The roads in the park are very rough -- unpaved, tho not muddy, with gigantic potholes and corrugated ruts. You wouldn’t want to drive your own car here and few private cars are seen. There are mostly tourist vans and buses, and not many of those. Very uncrowded for high season, but everyone seems to think this is normal. This figure might not be accurate, but someone said there are only 140,000 visitors a year (compared to 3 million at Yellowstone).

We hike to the departure point for the boat, on a beautiful lake with a couple of big blue icebergs floating in it. Couldn’t take enough pix of those. The little red boat seats about 50 people and is comfortable inside, with banos and a bar. Going out, water splashes like crazy over the bow windows, and not too many of us bother to go out on deck.

But when we get close to the glacier we are all out there, ogling it. The snow-covered mountains tower around it, and it glows like a huge blue mass of whipped cream. Passengers from Japan to Paris are snapping away, astounded by this miracle of nature. The huge ice caverns are even bluer as the ice compresses more. (Only blue, short wavelengths can pass through.)

Then the boat motors around a rocky area to an even bigger part of the glacier. This one is like a lunar landscape -- or violently whipped cream! On the end a couple of slabs are so blue they look like turquoise gem stones. We are given pisco sours or glasses of whiskey cooled by pieces of iceberg. People from all over the world are toasting each other and saying how lucky we feel to be witnessing this. Then, as we leave, the boat’s pilot put the nose of the boat in a turn against a huge iceberg, and we all reach to touch it.

It is an hour and a half drive back to camp, where we arrive at 8:30 with cocktails at 8:50. Chris and I try the tasty artisan microbrew from PN, both light and dark. Hard to top a pisco sour, though.
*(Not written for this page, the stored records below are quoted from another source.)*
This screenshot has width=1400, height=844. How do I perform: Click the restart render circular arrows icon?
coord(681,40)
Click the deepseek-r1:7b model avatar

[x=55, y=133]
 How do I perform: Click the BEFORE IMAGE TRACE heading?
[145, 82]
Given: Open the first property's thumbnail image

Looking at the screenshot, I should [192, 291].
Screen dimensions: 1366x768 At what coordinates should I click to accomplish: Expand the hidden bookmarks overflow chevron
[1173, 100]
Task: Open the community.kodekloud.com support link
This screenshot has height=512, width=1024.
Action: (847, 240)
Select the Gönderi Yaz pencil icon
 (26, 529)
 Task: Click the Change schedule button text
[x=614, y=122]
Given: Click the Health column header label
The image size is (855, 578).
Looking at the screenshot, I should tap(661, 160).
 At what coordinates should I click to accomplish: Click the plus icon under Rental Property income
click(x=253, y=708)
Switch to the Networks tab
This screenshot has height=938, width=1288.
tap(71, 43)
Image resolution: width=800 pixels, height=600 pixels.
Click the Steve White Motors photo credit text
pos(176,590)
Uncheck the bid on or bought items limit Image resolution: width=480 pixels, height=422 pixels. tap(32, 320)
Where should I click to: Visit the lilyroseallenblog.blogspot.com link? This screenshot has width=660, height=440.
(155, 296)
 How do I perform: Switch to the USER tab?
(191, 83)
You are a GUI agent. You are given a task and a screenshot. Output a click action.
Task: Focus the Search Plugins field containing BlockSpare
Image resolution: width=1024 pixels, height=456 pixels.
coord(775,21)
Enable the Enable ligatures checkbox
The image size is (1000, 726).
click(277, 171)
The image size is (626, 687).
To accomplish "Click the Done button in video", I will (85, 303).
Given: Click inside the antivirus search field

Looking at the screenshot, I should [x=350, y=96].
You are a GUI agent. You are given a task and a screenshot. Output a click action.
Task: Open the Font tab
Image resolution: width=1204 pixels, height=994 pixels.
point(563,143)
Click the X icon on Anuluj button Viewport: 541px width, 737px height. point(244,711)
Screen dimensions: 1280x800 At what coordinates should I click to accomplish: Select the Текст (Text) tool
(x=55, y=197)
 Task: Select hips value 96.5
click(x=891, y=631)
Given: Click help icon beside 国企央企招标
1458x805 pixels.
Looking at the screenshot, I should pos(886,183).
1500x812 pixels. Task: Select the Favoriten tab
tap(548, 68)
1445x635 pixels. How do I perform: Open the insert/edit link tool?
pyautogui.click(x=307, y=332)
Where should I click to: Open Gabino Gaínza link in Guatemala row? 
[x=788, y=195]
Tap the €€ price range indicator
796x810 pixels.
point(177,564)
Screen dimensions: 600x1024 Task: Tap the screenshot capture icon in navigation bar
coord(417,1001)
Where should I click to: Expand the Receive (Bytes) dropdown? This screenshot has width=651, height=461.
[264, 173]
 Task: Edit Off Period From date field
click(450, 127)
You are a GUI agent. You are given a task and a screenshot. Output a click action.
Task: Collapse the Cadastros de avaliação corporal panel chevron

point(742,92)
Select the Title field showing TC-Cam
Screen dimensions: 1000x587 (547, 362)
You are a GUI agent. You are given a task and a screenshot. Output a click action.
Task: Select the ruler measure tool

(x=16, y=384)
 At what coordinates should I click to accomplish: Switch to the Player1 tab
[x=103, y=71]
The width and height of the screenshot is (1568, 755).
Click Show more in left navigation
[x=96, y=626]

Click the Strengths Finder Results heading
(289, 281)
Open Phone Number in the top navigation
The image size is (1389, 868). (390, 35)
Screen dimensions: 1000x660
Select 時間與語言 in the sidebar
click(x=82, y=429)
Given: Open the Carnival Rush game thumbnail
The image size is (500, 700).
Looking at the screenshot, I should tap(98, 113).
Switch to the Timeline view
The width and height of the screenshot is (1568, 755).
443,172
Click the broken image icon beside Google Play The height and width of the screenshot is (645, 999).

After dinner, we chat with everyone including a Dutch family whose 18-year-old son – as blond and blue-eyed as Hans Brinker – is living in Santiago with a family for a gap year. They brought his 2 “house sisters” who were 17 and 18. The mother and father were spending several weeks traveling around Chile. The boy did not speak Spanish before he came and that’s what he wanted to learn. Caitlin hung out with them and the girls told her she should come stay with them and learn Spanish.

Ronaldo and Mariana tell us they had planned on going to go to the US this year, to NYC and then skiing in Utah, but then the dollar went way up so they switched to Patagonia. They live in sprawling Sao Paolo, which they say can be quite dangerous, though the homicide rate has dropped a lot. Biggest problem: robbers holding you up then making you take money out of the ATM for them. They said people there are workaholics. He is a manager for an internet clothing business, and she is a community lawyer. She said robbers are not scared of the sentences because sometimes it takes so long for a case to go to court that they just get off. Or their sentences are reduced after the first third. So it’s not a deterrent. Nicola and Tertius said crime is bad in their town in South Africa too. They said they need a big dog like their Newfoundland so people won’t come into their garden.

We hit the sack in our clothes again, but Caitlin’s hands and feet are so cold I have to crawl in with her and warm her up.